Les frictions apparaissent lorsque celle-ci refuse de se conformer à l’autorité de Jean Eudes. Le conflit devient particulièrement visible lorsque le Père insiste pour que Françoise-Marguerite Patin finance la mission de son envoyé à Rome, chargé d’obtenir la reconnaissance officielle de l’ordre de la Charité auprès du Saint-Siège. La Mère s’y oppose fermement, arguant que cet envoyé n’est pas digne de confiance. Ses craintes semblent d’ailleurs se confirmer lorsque Jean Eudes, qui ne partage pas sa réticence, évoque – dans la lettre XIX, datée du 21 septembre 1660 – la possibilité que le remplaçant qu’elle a trouvé profite des fonds de l’ordre pour prolonger son séjour en Italie sans motif valable :
Celui qui vous offre d’aller à Rome pour cent écus et de faire votre affaire, est ou un moqueur, ou un homme qui a dessein d’aller à Rome et qui serait bien aise de faire ce voyage à vos dépens. Mais a-t-il toutes les qualités requises pour faire votre affaire ? Si cela est, faites ce qui vous plaira. Mais souvenez-vous, ma très chère Mère, ce que je vous ai écrit de celui qui est ici, et qui s’offre d’aller par pure charité et sans aucun intérêt, et qui est un homme de bien, savant, intelligent, bien fait, qui sait la langue italienne et qui aura plusieurs amis et connaissances à Rome.
Enfin le temps de partir pour faire ce voyage presse.
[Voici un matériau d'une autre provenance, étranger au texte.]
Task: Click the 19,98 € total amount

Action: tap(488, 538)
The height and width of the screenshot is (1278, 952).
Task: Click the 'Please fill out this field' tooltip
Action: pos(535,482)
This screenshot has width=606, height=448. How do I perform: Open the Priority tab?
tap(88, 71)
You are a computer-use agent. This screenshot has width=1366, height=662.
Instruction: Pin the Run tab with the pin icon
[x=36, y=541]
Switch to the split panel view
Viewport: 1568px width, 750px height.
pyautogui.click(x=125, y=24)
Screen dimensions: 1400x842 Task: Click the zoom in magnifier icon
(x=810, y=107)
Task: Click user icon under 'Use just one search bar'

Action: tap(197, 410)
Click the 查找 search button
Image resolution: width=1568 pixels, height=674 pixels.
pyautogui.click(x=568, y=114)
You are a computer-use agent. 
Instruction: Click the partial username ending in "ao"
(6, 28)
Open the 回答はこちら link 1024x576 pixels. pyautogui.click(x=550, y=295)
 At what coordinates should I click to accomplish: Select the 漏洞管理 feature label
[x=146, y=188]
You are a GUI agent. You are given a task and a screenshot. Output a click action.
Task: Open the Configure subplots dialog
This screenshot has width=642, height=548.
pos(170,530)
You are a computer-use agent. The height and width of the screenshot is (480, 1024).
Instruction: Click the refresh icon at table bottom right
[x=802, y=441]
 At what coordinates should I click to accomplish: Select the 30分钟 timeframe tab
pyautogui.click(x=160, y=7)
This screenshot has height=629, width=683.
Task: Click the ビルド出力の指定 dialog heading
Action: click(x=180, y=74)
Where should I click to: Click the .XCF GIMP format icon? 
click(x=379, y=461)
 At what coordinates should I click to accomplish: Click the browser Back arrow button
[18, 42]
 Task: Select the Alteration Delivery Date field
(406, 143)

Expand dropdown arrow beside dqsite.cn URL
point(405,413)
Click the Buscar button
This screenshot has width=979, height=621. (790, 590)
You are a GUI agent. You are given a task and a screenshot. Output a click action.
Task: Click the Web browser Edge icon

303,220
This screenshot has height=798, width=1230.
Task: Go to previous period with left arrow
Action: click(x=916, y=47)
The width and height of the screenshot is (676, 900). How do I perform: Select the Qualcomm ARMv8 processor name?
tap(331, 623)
Mandez-moi au plus tôt votre dernière résolution, et au nom de Dieu, ayez quelque croyance à une personne qui aime, comme je fais, la Maison de la bonne Vierge, et qui vous parle avec tant de vérité et de sincérité. (EUDES 1909 : 521)
Ces échanges mettent en lumière les désaccords profonds entre la mère Patin et le Père, soulignant à la fois l’esprit indépendant de la Mère et le mécontentement du fondateur face à cette résistance, qui avait du mal à accepter la formule que Marguerite Borkowska emploie pour qualifier la relation entre clerc et moniale : « Père vénérable en matières spirituelles, mais serviteur dans toutes les autres matières » (1994 : 458)28. Si le statut du père Eudes, fondateur de l’Ordre et directeur spirituel, ne peut pas être réduit à celui des aumôniers qui gravitent autour des communautés féminines polonaises étudiées par Marguerite Borkowska, il est pourtant vrai que, lorsqu’il s’agit de questions administratives, Françoise-Marguerite Patin, en veste de gérante et collaboratrice, met en place des stratégies de résistance qui seraient courantes, selon Gerald Chaix, dans la pratique religieuse des mères supérieures. Ces stratégies se déclineraient en trois dimensions de l’espace de pouvoir : politique (se tourner vers une autre figure religieuse), économique (disposer de ses propres fonds ou se tourner vers d’autres sources de financement) et spirituel (1994 : 398). Dans la citation ci-dessus, la mère Patin s’appuie en particulier sur les deux premières.
C’est sans doute en raison de cette friction entre la Mère et Jean Eudes que sa voix a été effacée du récit officiel de l’ordre de la Charité rédigé à partir des écrits du Saint. Dans le tome 10 des Œuvres complètes, l’on trouve des extraits des textes fondateurs de l’ordre, notamment du Coutumier et du Directoire. Toutefois, il est frappant de constater que l’histoire éditoriale de ces textes, telle que présentée par l’éditeur, ne fait aucune mention du rôle de la mère Patin. Pourtant, sa biographie publiée au XVIIesiècle atteste qu’elle a joué un rôle déterminant dans la rédaction de ces documents (AN. 1670 : 97).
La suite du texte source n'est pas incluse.